Liam Neeson continues his recent vein of action movies, this time leading a group of plane-crash survivors through a cold Alaskan wilderness where wolves lie in wait…
This review was written 2 years too late
Liam Neeson is box office, it seems. After a long and varied career in dull, apparently worthy roles, the past six or seven years has seen him gravitate towards simple action fare that seems to appeal to cinema-goers everywhere. “Taken“, “Unknown“, and “Clash of the Titans” are all far more fun than “Phantom Menace“, “Kingdom of Heaven” or all that Narnia nonsense. And he shows no signs of letting up. His recent “Non-Stop” and upcoming “Run All Night” together with a second sequel to “Taken” show a man in demand.
“The Grey” is more serious than some of these recent efforts, but no less entertaining for it. Neeson is Ottway, a solemn man tasked with protecting oil workers in Alaska from marauding wolves.

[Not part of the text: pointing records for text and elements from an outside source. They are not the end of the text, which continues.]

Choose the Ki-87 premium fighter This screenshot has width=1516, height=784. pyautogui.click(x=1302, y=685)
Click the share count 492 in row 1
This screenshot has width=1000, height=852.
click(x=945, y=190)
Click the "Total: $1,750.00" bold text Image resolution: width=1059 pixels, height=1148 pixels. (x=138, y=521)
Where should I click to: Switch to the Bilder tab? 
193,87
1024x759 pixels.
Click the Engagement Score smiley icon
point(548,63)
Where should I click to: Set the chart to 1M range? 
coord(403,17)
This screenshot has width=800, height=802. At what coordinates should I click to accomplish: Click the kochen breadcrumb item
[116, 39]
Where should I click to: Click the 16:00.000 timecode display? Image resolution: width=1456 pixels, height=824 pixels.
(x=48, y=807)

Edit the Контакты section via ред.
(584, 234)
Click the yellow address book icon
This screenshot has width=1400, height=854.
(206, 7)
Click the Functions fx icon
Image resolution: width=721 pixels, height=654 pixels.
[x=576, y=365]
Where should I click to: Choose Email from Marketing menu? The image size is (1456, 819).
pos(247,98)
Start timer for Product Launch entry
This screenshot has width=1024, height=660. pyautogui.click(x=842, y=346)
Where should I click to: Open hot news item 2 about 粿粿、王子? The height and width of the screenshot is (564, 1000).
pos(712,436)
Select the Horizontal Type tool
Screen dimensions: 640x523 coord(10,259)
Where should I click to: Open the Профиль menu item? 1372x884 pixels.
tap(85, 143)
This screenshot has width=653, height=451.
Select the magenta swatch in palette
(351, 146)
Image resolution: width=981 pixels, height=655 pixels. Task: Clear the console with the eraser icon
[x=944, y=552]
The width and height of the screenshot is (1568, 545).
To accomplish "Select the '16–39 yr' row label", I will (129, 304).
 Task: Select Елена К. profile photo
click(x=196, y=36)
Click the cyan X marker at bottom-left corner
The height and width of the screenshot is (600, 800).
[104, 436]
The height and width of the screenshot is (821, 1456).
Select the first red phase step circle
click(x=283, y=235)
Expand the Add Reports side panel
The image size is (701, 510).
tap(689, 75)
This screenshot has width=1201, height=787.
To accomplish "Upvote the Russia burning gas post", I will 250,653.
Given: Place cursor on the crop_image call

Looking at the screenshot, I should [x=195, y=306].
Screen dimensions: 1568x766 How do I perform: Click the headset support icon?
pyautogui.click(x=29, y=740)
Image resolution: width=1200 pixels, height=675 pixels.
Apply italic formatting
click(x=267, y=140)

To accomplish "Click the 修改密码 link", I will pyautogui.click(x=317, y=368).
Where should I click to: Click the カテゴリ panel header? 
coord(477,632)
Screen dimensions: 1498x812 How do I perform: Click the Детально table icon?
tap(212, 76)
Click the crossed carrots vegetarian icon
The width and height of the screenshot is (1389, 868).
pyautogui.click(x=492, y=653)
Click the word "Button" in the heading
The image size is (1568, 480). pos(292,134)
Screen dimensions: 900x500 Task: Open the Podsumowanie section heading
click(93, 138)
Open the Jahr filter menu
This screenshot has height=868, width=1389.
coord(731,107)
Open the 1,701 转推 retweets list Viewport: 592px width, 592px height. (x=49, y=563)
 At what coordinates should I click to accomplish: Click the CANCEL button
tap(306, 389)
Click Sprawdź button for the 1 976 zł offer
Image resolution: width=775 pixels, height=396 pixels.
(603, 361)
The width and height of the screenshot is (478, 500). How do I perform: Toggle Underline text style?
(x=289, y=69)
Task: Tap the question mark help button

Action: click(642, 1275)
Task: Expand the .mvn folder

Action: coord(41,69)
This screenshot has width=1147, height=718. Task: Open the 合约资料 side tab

When their plane goes down miles from anywhere, Ottway takes charge and tries to get them to safety.
As survival films go, it’s pretty familiar stuff – scant resources, survivor in-fighting, and a threat closing in – but director Joe Carnahan stops it from drifting into cheesiness. He balances macho posturing with some just about acceptable philosophical meanderings, splendidly orchestrated action scenes (the plane crash is particularly well handled), and some decent character depth for Neeson if not the others.
An enjoyable couple of hours, “The Grey” shows its metal by not compromising on its reality and selling out to audience-pleasing conclusions – though a misjudged post-credit sequence that stinks of studio interference disappoints. No reason not to see the film though – just turn it off when the credits roll.